WHAT NEEDS TO BE DONE » Count how many lines in the entries below contain the string "dimensions". Give only the number.

TASK MATERIAL »
──────

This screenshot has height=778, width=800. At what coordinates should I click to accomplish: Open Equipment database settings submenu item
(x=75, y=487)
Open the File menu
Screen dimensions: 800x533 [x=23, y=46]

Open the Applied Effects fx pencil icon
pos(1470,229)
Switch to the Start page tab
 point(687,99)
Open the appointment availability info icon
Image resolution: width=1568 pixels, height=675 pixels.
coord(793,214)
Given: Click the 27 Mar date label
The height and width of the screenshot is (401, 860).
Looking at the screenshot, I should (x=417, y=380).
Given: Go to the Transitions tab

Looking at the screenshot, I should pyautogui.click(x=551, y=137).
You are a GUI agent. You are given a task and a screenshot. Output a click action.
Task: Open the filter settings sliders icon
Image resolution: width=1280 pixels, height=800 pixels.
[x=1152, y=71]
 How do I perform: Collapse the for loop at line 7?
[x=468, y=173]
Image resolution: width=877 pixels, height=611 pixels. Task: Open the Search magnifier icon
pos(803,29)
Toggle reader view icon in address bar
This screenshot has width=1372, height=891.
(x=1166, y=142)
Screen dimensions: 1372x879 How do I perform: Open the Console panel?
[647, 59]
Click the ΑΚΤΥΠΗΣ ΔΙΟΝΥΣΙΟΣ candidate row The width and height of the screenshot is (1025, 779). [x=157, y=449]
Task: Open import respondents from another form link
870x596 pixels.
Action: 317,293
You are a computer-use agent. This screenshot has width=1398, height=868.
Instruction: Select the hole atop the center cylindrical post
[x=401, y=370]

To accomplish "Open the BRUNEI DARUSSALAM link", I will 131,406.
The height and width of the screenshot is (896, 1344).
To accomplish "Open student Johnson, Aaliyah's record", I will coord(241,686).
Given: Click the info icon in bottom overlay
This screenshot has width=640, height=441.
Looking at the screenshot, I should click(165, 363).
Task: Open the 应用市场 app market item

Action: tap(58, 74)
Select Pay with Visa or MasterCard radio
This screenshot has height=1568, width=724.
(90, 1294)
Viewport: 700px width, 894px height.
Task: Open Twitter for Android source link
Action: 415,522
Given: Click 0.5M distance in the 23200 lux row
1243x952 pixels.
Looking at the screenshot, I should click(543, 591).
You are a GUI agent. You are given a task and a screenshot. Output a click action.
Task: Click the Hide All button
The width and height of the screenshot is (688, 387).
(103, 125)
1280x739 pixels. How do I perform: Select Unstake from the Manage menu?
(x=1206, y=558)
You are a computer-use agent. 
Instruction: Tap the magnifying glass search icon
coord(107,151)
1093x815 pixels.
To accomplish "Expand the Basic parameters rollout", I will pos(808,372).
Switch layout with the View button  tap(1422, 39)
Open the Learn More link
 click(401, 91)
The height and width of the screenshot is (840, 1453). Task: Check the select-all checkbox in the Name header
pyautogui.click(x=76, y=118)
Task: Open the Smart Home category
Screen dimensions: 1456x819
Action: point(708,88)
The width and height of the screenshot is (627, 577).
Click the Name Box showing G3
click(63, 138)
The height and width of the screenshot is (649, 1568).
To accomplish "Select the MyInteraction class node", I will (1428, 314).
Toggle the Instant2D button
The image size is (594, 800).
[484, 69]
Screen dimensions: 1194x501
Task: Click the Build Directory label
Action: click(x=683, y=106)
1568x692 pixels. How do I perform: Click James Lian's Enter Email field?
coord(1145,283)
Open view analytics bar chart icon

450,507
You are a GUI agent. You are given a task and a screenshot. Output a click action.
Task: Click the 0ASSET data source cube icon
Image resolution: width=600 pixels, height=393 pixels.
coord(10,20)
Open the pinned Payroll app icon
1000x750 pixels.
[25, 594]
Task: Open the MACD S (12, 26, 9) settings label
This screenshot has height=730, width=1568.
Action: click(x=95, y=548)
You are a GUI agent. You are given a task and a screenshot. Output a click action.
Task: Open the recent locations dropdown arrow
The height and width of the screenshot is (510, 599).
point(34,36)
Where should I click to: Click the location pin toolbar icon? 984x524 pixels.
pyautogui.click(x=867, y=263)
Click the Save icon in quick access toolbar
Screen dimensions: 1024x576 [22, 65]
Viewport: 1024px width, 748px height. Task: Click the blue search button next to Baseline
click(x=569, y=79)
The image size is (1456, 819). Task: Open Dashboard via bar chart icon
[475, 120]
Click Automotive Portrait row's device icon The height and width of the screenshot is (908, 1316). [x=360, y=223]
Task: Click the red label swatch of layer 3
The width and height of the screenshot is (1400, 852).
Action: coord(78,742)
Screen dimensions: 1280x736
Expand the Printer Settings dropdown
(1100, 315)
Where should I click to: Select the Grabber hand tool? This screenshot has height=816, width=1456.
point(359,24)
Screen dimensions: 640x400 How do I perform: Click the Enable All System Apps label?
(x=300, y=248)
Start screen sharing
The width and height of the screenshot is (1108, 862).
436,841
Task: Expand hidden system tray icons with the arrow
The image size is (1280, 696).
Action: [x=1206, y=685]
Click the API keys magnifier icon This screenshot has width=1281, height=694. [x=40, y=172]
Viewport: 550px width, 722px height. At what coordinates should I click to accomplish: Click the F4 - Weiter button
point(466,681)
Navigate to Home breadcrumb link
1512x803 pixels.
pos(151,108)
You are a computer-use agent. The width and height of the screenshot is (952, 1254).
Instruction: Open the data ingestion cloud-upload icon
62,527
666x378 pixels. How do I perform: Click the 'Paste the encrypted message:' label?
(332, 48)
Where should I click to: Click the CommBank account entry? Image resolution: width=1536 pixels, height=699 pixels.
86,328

──────

SOLUTION FOR THIS TASK » 7